EXTRAIT:
GENEVE / BANJUL / WASHINGTON D.C. (18 décembre 2014) – Un groupe d’experts * internationaux sur les droits des migrants insistent sur la nécessité de mettre en place des filières de migration régulières, sûres et transparentes pour les quelque 232 millions de migrants dans le monde, dont 20 %, selon les estimations, sont en situation irrégulière.
À l’occasion de la Journée internationale des migrants, les experts ont souligné que l’absence de possibilités raisonnables de migration légale conduit souvent les migrants à sacrifier leur dignité, leur sécurité et parfois même leur vie en tentant d'atteindre leur destination.
« L’année en cours a vu un nombre sans précédant de migrants fuir les violences et les conflits et entreprendre des traversées maritimes périlleuses à la recherche de conditions de vie meilleures pour eux-mêmes et leurs familles», a fait remarquer Mme Maya Sahli Fadel, Rapporteure spéciale sur les réfugiés, les demandeurs d’asile, les personnes déplacées et les migrants en Afrique, de la Commission africaine des droits de l’homme et des peuples (CADHP) ».
« L’attention a certes été retenue au cours de ces derniers mois par la Méditerranée, mais des milliers d’individus perdent également leur vie tous les ans en tentant de naviguer sur les mers des Caraïbes ou l’Océan indien, ou à travers les déserts et les fleuves des Amériques,” a-t-elle déclaré.
« Les politiques répressives ne dissuadent pas la migration irrégulière parce que le besoin de survie des personnes est toujours plus fort », a déclaré le Rapporteur spécial des Nations Unies sur les droits de l’homme des migrants, François Crépeau. « Le renforcement de la surveillance et la sécurisation accrue des frontières, ainsi que l’externalisation des contrôles migratoires, en plus de la réduction des filières de migration transparentes et régulières, obligent les migrants à chercher des voies plus périlleuses et à recourir aux passeurs ou à devenir des proies faciles pour les trafiquants ».
« Les politiques migratoires restrictives des États ont eu pour effet général de faire courir aux migrants des risques plus importants et de les rendre plus vulnérables aux atteintes et violations des droits de l’homme », a-t-il ajouté.
« La criminalisation de personnes pour avoir traversé ou tenté de traverser une frontière ne permet aucunement de remédier aux causes de la migration clandestine, mais contribue plutôt à l’exacerbation de l’intolérance, de la xénophobie et de l’exclusion sociale dont font l'objet les migrants », a déclaré le Président du Comité des Nations Unies sur les droits des travailleurs migrants (CMW), Francisco Carrión Mena.

CONSIGNE: Recopiez fidèlement le passage de l'extrait sur les droits des migrants qui commence à « À l’occasion de » et se termine à « d'atteindre leur destination. ».

DONNÉES AFFICHÉES:
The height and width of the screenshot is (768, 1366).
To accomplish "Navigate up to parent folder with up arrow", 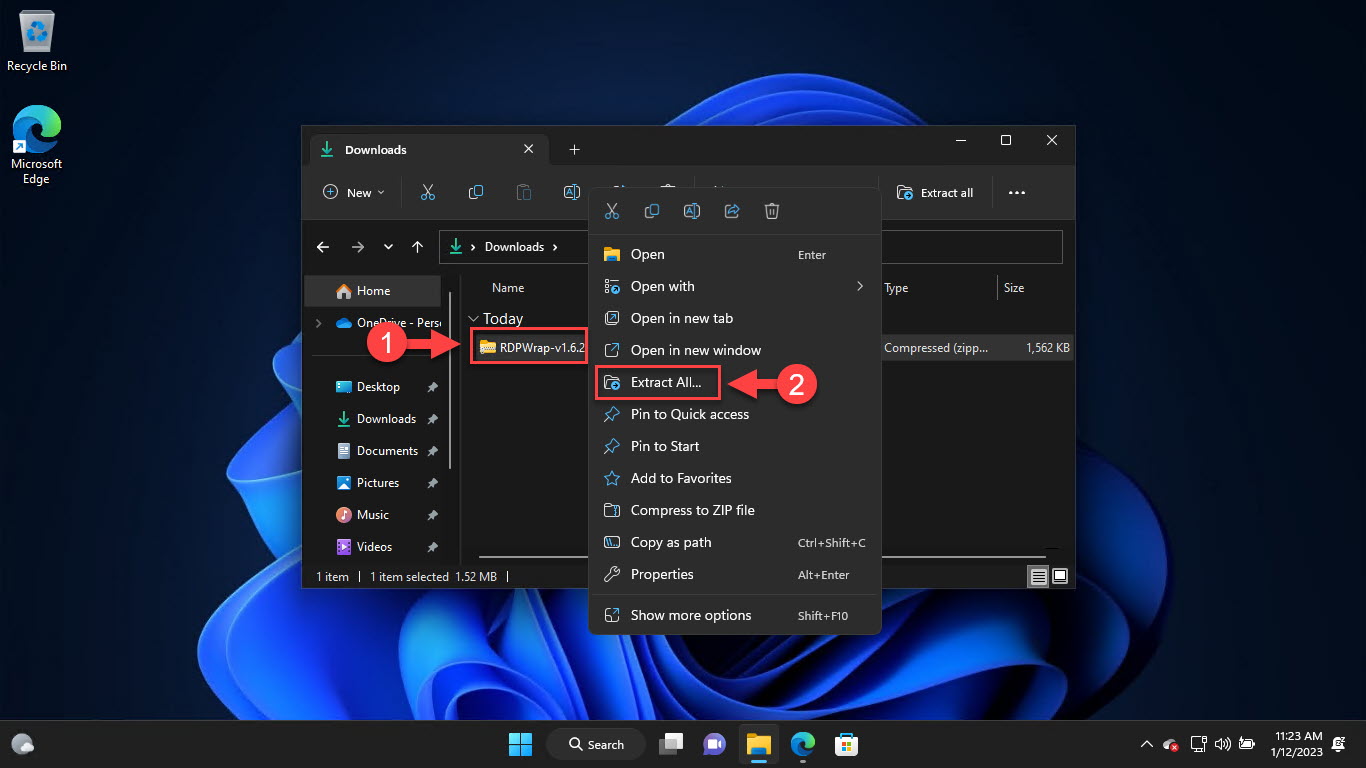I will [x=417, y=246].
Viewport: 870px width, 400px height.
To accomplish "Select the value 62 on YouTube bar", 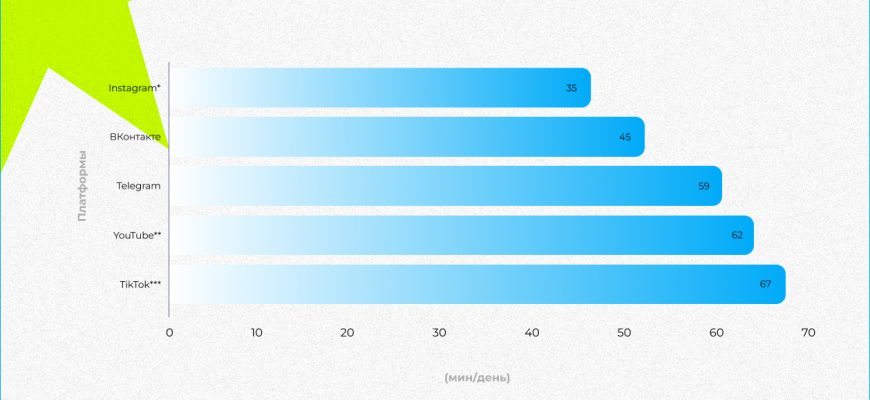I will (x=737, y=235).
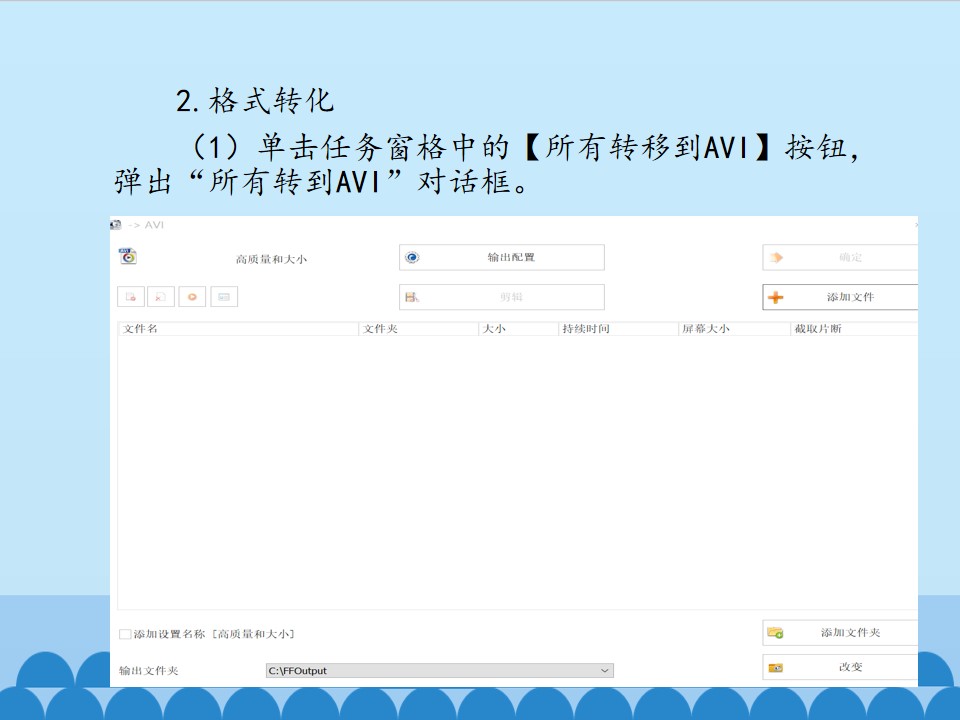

RÉPONSE:
À l’occasion de la Journée internationale des migrants, les experts ont souligné que l’absence de possibilités raisonnables de migration légale conduit souvent les migrants à sacrifier leur dignité, leur sécurité et parfois même leur vie en tentant d'atteindre leur destination.